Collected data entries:
____________________
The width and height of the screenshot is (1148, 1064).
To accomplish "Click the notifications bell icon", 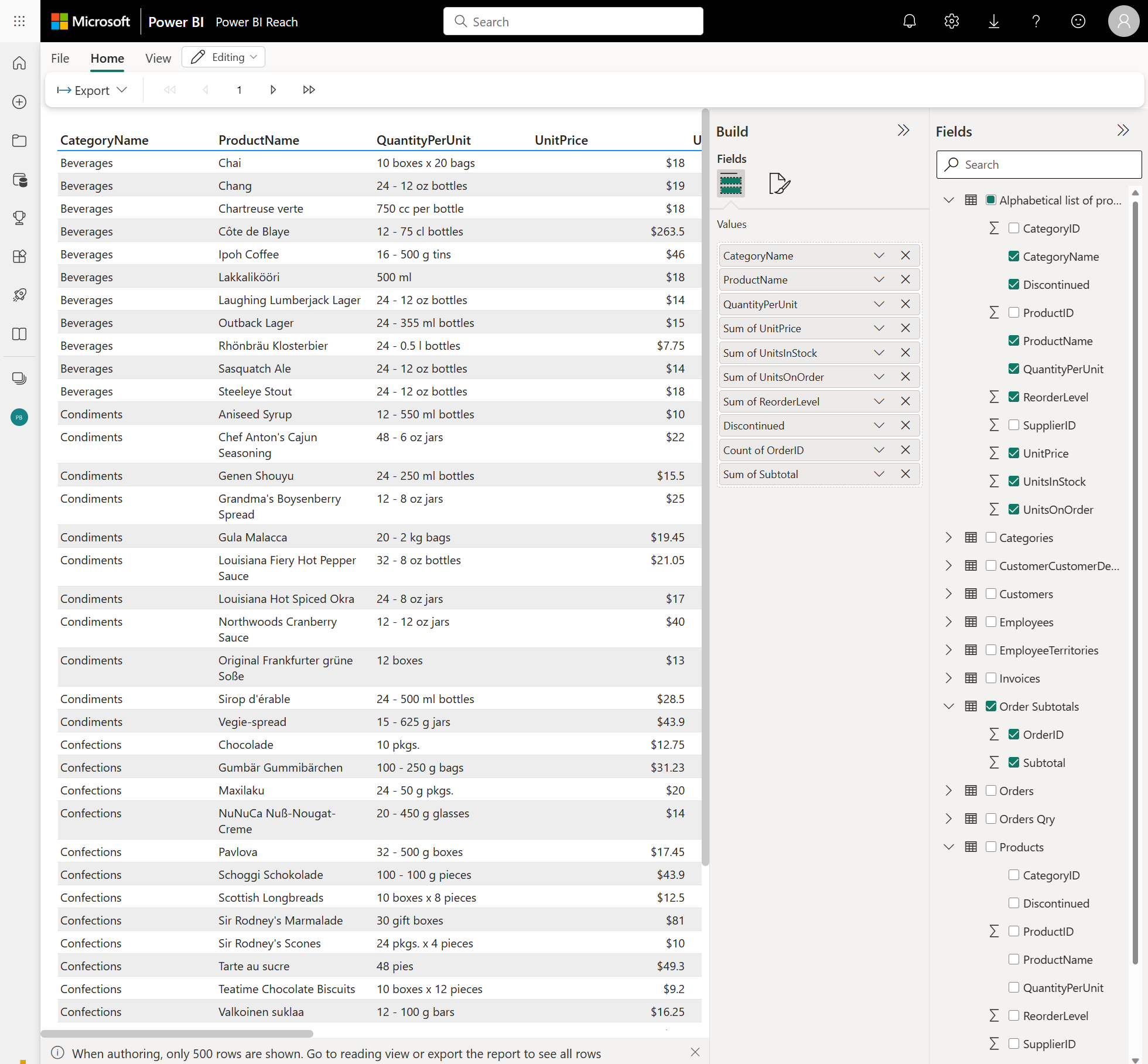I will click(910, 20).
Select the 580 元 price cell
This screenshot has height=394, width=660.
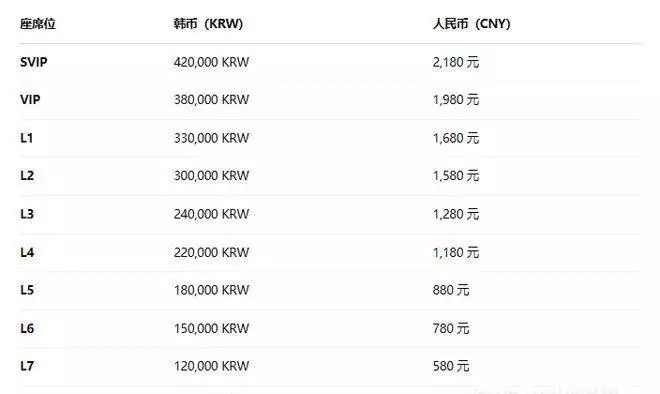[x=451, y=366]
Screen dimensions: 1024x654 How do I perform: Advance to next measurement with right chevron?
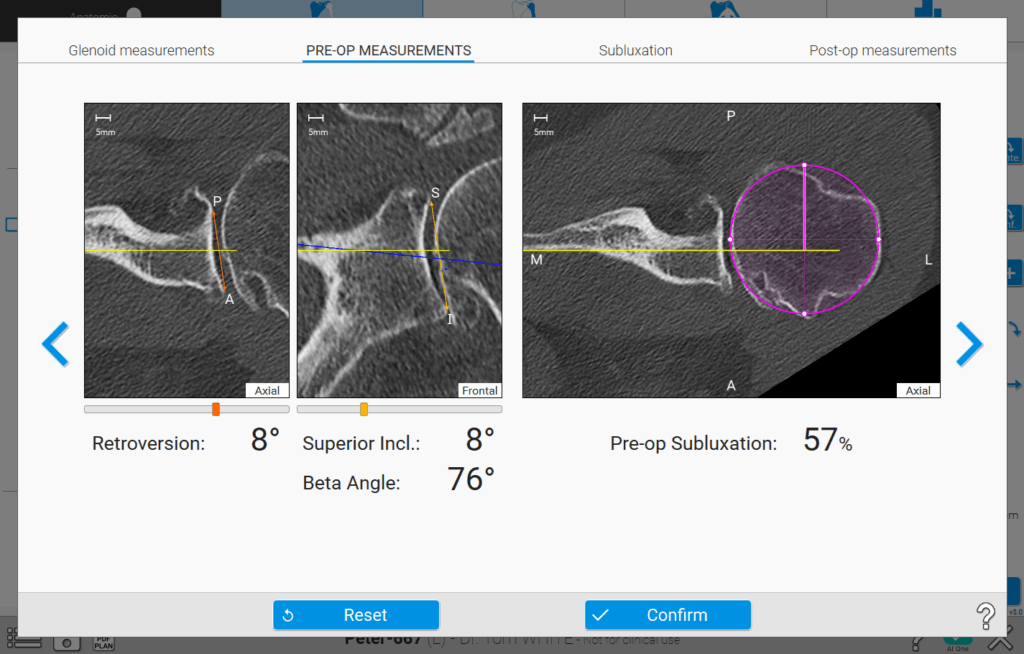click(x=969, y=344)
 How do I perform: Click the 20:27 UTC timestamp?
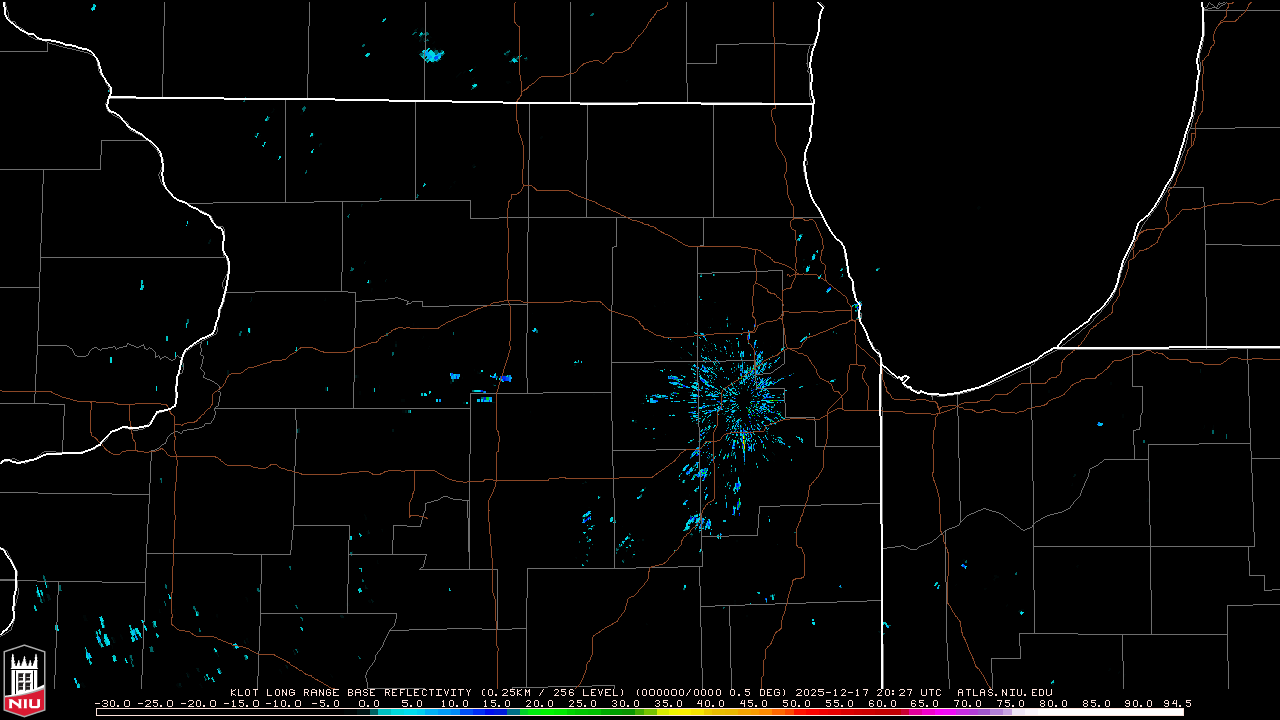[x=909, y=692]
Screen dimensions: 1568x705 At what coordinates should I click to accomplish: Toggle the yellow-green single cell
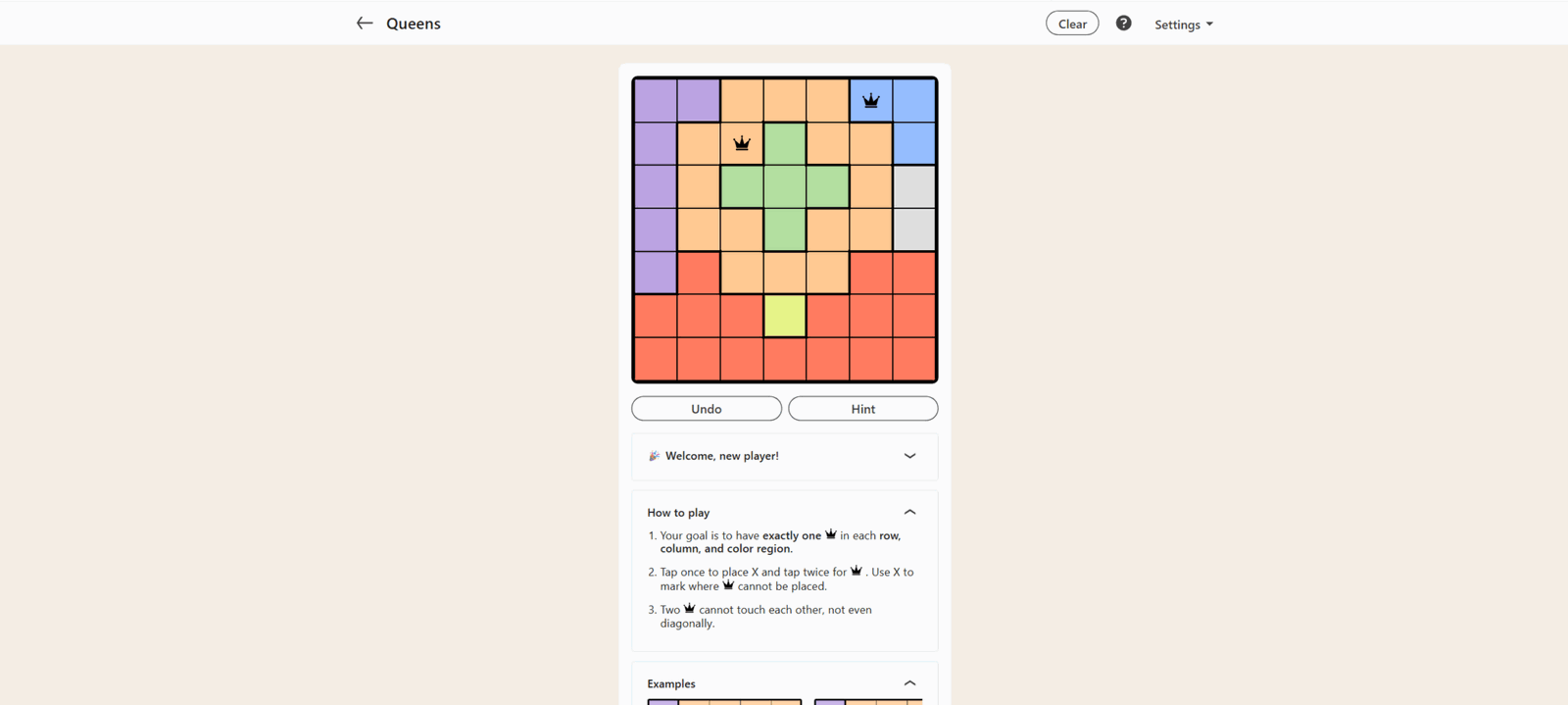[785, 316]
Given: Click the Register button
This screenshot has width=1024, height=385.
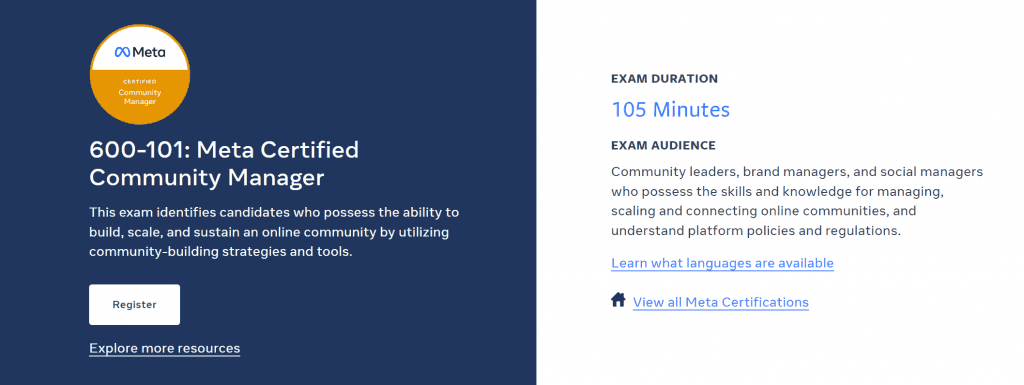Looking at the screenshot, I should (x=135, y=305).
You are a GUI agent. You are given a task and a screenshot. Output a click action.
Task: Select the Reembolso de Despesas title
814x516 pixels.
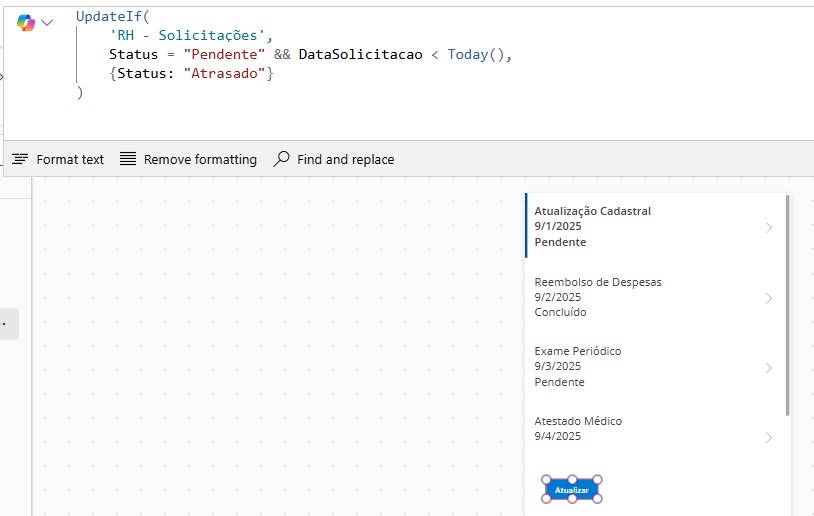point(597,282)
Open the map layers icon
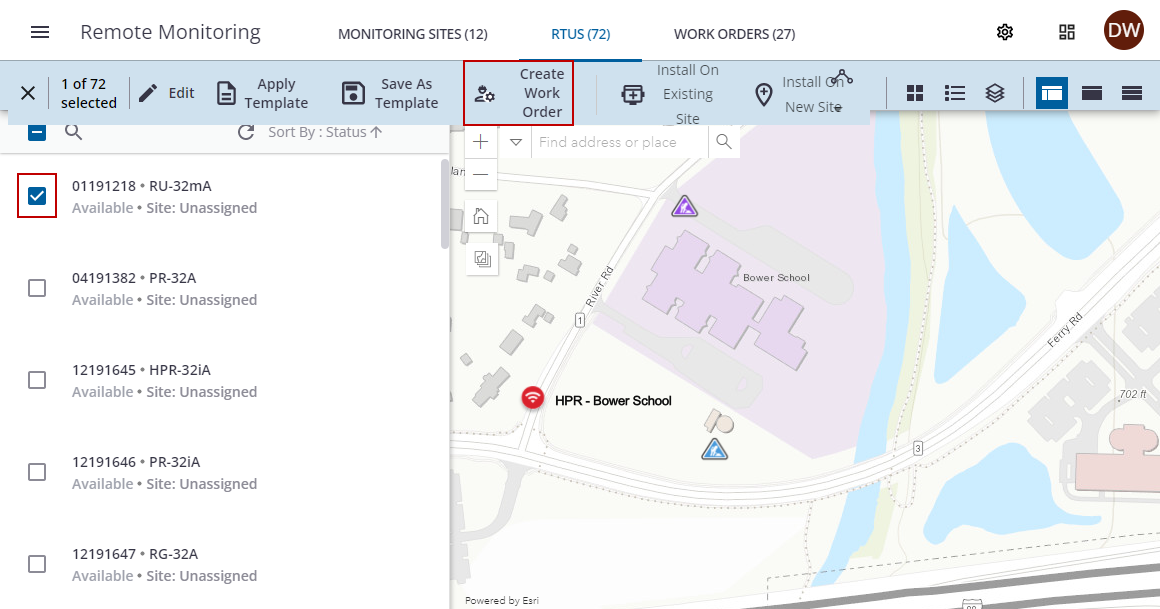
____________________
■ **Your objective**
Print the stretch of the data from the line with "Given: Click the Register button" through its last line, exactly and with both ends kept. Omit pictures.

■ **Task output**
Given: Click the Register button
This screenshot has width=1024, height=385.
Looking at the screenshot, I should (x=135, y=305).
You are a GUI agent. You are given a task and a screenshot. Output a click action.
Task: Select the Reembolso de Despesas title
814x516 pixels.
point(597,282)
Open the map layers icon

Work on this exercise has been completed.